PIRs Decide What's Even Worth Reading
Priority intelligence requirements are Jay's strongest anti-fatigue tool. If intel does not align with a stakeholder's PIR, archive it. A SOC analyst cares about behaviors, lateral movement, and ports — not whether you can name a zero day. A vulnerability manager wants to know the initial access vector, not the CVSS score everyone already saw. Different audiences, different value.
Tiered Reporting Is a Sandwich
Jay sketches the three tiers as a sandwich — strategic on top, operational in the middle, tactical as the unique core. Tactical reports for the SOC: IOCs, IPs, domains, hashes, malware signatures, immediate blocking. Operational for IR teams and mid-level managers: campaigns, TTPs, attacker names, initial access through exfiltration narrative. Strategic for CISOs and executives: threat landscape trends, geopolitical motivations, long-term resource allocation. Same incident, three completely different write-ups. He runs Salt Typhoon as a worked example — telecom targeting and Belt and Road framing for the strategic readers, never that level of geopolitics for a SOC analyst who needs IOCs.
The Force Multiplier and the Diamond Model
When the four values stack — context, PIRs, tiered reporting, audience translation — CTI becomes a force multiplier across SOC, IR, vulnerability management, and leadership.

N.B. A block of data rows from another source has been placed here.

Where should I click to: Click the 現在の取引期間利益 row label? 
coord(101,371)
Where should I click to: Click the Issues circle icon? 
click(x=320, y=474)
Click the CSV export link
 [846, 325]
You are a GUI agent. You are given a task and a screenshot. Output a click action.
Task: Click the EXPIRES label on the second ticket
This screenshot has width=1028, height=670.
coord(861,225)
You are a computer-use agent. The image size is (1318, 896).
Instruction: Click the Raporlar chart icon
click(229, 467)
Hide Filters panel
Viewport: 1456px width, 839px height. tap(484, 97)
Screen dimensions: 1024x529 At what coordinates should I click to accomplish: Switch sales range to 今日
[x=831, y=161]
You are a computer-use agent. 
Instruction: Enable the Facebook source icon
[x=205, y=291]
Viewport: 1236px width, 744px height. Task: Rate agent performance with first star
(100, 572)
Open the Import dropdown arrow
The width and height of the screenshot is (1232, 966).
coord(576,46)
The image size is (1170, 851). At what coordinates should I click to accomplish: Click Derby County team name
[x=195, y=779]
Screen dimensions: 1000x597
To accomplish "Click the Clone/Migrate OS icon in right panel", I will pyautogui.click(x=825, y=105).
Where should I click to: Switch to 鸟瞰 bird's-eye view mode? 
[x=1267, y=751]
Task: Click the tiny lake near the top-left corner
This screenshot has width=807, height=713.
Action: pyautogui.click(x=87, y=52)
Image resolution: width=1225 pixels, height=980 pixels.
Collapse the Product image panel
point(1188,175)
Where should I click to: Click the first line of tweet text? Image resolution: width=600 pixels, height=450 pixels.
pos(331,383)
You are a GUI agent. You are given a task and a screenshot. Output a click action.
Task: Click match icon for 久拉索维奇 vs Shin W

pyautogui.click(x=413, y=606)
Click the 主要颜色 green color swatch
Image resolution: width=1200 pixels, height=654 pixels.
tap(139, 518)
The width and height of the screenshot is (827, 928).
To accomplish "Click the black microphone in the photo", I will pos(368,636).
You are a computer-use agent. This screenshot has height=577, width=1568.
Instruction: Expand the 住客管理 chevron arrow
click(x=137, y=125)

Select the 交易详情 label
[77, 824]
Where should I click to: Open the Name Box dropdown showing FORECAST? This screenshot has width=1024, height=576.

Jay closes by pushing past MITRE. He acknowledges MITRE is taught and important, but argues for operationalizing the Diamond Model instead: actor, infrastructure, capability, victim. You get the full life cycle, real victimology, and a hunting starting point — not just a TTP map. Every report should end with analyst comments. AI can scaffold; the human voice is what makes it actionable intelligence.
Who Should Watch
CTI analysts who are burning out on feeds, SOC analysts thinking about a CTI move, and any security leader trying to understand why their threat intel team feels like it is always behind. Strong on practical filtering and audience-tailored reporting; particularly useful if you are setting up a new CTI function and need a clear operating model.